DESCRIPTION OF THE TASK - Reproduce word for word the part of the text on handmade work with artisans that starts at "Bravo pour ce" and stops after "à ma fille.".

TEXT SEGMENT -
+===+
Handmade : how I work with artisans
Like all handmade techniques, the finished product is never exactly the same. The patterns depend on the knotting, they are never completely identical. As for the colors, the dyers are often unable to reproduce the same shades twice, because they prepare the dye baths by trial and error. I give them a lot of freedom on the shades. And I am never disappointed! They are true artists, and they know how to combine colors to obtain harmonious results. The counterpart of this artisanal work is that once the fabric is finished, I can't relaunch the production of a model. Each Kalyca tie and dye garment is therefore made in very few copies and each piece is unique... and will remain so!
Bravo pour ce travail. C'est avec fierté que je porte ma chemise tie and dye. La teinture est de très bonne qualité, je l'ai lavé de nombreuses fois et les couleurs n'ont pas bougé.
Encore un exemple de savoir-faire ancestral qui se retrouve dans civilisations, sur plusieurs continents. Comment expliquer ça si ce n'est que par une origine commune ?
Ce que j'aime avec le tie dye, c'est qu'on ne sait jamais à l'avance tout à fait le motif qu'on va obtenir, ni la couleur exacte d'ailleurs (à moins d'avoir l'habitude). On peut faire à la maison grace à des kit DIY. C'est une activité ludique que je vais proposer à ma fille.
+===+
DATASET RECORDS -
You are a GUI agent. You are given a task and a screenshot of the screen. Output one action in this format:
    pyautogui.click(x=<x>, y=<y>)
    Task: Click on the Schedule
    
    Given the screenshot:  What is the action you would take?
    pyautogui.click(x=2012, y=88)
+===+
WRITTEN ANSWER -
Bravo pour ce travail. C'est avec fierté que je porte ma chemise tie and dye. La teinture est de très bonne qualité, je l'ai lavé de nombreuses fois et les couleurs n'ont pas bougé.
Encore un exemple de savoir-faire ancestral qui se retrouve dans civilisations, sur plusieurs continents. Comment expliquer ça si ce n'est que par une origine commune ?
Ce que j'aime avec le tie dye, c'est qu'on ne sait jamais à l'avance tout à fait le motif qu'on va obtenir, ni la couleur exacte d'ailleurs (à moins d'avoir l'habitude). On peut faire à la maison grace à des kit DIY. C'est une activité ludique que je vais proposer à ma fille.